The National Commission for Women (NCW) also launched a WhatsApp helpline in April, according to the women's ministry.
The NCW registered 660 complaints of domestic violence in July, up about 45% from the previous month. During the strict lockdown between late March and June, the commission's helpline logged some 1,500 complaints.
Neither the women's ministry or the NCW responded to requests for comment.
Sarika Sinha, a director at ActionAid India who manages Gauravi, said the women tuk-tuk drivers played a key role in identifying and ensuring support to domestic abuse victims.
"It's a difficult time. You lose your livelihood, you lose your food, you lose your security," she said.
"So, where do these most vulnerable women go? That's the larger picture that needs to be seen against the COVID-19 pandemic."
She said the centre received 1,400 distress calls from women during the lockdown, ranging from domestic abuse, marital rape and trafficking cases to pregnant women unable to access healthcare and abortion services.

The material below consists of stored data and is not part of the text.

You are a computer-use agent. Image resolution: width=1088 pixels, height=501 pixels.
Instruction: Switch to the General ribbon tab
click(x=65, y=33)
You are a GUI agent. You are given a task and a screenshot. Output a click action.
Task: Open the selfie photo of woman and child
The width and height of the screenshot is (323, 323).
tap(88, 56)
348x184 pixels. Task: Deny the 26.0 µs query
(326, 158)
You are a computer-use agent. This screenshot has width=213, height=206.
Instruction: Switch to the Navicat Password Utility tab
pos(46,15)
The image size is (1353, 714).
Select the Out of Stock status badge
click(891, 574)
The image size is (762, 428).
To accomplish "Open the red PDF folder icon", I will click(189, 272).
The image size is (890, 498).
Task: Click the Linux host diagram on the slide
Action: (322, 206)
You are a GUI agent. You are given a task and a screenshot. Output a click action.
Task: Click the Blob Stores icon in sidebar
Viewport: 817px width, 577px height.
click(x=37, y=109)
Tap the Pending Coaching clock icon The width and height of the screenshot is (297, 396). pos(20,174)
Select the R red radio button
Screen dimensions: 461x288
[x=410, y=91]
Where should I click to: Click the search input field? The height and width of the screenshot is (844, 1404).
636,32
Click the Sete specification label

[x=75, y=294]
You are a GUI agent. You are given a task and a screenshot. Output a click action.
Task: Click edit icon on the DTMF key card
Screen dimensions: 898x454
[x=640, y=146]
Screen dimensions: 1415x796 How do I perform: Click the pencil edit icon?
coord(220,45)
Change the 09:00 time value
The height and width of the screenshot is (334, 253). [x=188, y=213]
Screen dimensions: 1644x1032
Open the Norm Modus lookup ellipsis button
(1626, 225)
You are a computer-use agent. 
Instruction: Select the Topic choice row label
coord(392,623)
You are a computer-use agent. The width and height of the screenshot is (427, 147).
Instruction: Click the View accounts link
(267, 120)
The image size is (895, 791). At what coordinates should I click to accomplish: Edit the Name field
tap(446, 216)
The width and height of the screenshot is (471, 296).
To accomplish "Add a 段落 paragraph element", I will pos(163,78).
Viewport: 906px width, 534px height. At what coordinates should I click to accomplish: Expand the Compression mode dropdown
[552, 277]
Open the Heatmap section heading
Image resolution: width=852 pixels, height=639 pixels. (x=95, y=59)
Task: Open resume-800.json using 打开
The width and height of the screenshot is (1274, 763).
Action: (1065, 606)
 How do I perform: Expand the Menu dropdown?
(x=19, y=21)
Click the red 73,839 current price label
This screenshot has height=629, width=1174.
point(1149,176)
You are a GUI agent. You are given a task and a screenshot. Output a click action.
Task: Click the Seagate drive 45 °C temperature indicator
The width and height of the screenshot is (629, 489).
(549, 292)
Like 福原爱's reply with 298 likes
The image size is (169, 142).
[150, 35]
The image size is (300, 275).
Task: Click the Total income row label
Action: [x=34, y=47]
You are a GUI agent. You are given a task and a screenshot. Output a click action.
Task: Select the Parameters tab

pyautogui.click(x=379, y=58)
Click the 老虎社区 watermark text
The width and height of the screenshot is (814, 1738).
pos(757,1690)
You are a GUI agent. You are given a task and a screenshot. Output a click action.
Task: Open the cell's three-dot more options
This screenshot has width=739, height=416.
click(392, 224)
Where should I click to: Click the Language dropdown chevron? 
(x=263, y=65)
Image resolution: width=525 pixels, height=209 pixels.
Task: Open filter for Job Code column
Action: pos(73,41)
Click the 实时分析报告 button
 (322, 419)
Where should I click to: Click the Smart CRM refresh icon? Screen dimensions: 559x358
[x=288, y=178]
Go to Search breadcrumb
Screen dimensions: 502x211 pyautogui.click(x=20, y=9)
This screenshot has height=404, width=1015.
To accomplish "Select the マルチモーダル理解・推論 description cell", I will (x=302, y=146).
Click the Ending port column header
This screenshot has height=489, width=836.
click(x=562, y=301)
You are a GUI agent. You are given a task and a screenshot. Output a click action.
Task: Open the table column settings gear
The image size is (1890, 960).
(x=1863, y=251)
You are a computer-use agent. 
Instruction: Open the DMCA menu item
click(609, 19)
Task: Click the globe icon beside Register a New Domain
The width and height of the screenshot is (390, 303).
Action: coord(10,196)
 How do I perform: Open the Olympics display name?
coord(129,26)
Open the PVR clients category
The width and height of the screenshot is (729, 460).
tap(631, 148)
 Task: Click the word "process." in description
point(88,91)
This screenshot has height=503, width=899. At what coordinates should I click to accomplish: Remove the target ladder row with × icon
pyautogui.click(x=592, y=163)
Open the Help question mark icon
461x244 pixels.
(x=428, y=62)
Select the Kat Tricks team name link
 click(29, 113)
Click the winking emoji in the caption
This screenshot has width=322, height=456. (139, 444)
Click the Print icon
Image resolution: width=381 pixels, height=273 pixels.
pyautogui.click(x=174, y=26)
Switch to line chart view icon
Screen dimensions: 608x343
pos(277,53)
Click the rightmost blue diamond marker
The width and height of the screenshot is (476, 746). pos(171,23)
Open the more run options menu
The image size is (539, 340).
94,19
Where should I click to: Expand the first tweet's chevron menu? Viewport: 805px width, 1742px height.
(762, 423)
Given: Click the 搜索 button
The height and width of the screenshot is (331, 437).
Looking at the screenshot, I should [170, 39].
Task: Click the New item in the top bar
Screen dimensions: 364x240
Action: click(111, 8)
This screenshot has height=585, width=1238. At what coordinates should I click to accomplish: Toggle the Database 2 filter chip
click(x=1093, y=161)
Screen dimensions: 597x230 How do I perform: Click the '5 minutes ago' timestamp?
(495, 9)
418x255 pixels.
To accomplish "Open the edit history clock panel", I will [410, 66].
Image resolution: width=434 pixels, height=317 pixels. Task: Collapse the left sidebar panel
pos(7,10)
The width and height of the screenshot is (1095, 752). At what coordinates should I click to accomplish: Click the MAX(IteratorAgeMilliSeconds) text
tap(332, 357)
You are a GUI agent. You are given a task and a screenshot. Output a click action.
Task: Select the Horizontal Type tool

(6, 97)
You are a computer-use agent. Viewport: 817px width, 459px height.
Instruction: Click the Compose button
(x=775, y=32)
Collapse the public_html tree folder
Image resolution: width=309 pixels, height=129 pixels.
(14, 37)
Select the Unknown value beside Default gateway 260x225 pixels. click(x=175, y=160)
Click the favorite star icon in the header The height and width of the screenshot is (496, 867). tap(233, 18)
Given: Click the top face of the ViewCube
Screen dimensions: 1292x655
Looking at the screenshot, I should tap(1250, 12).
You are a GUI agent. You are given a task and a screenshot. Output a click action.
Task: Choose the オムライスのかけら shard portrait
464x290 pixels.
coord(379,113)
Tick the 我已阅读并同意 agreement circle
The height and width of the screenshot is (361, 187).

In cases involving domestic violence, counsellors would talk to the couple over the phone. If that failed, they would meet the husband at the couple's home or at Gauravi before approaching the police for help.
"If husbands didn't mend their ways, we would keep the women and their young children at our shelter," said Neelima Jatav, 26, who joined Gauravi as a staff worker after enduring domestic abuse, divorce and a miscarriage.
While there were many challenges - not least securing travel permits to reach distressed women, one of the biggest was social distancing, Sinha said.
"Earlier we would hug women, hold them, wipe their tears to comfort them during a difficult time," she said.
"A healing touch - that was what was most needed during COVID-19 - and that totally got lost."
There is no quick end in sight to the outbreak in India as coronavirus cases soar in the world's second most-populous nation, reaching 3.69 million this week as the country repeatedly reports the highest global single-day caseloads.
Despite the surge in infections, restrictions are being eased as authorities seek to revive the economy.
The United Nations has called domestic violence a "shadow pandemic", predicting that lockdowns could lead to a 20% surge in abuse.
To prevent such an outcome, the women at Gauravi decided to find vulnerable people, list their needs, pack kits of food and vital aid and use their tuk-tuks to deliver nearly 10,000 of them over the three months.
They also drove women to work, helped them call government ambulances and raised awareness about COVID-19 when public transport - including tuk-tuks - came to a halt, depriving the women drivers of the daily income of up to 1,500 rupees ($20).
Pranita Achyut, a director at the International Center for Research on Women in Asia, welcomed such projects, but said India had a long way to go in adequately supporting and rehabilitating women trying to flee abuse.
"Unless we take violence as a systemic, structural issue, small bits and pieces - while they are important and necessary – will not be enough," she said.
She called for a range of actions, including reforming India's creaking criminal justice system to ensure more domestic abuse cases reach court and make it more sensitive to the mental health problems suffered by many victims.
In the meantime, Jahan said she was happy with her newly-acquired driving skill, which she credits for a boost in her confidence - something she lacked in the past.
"I was very nervous at first... and people made fun of me too. But I carried on regardless. They slowly understood I was not going to back down," she said, adding that she now felt ready to learn how to drive a bus, and then fly a plane.
"I've never been on one, but it has been my childhood dream to fly one."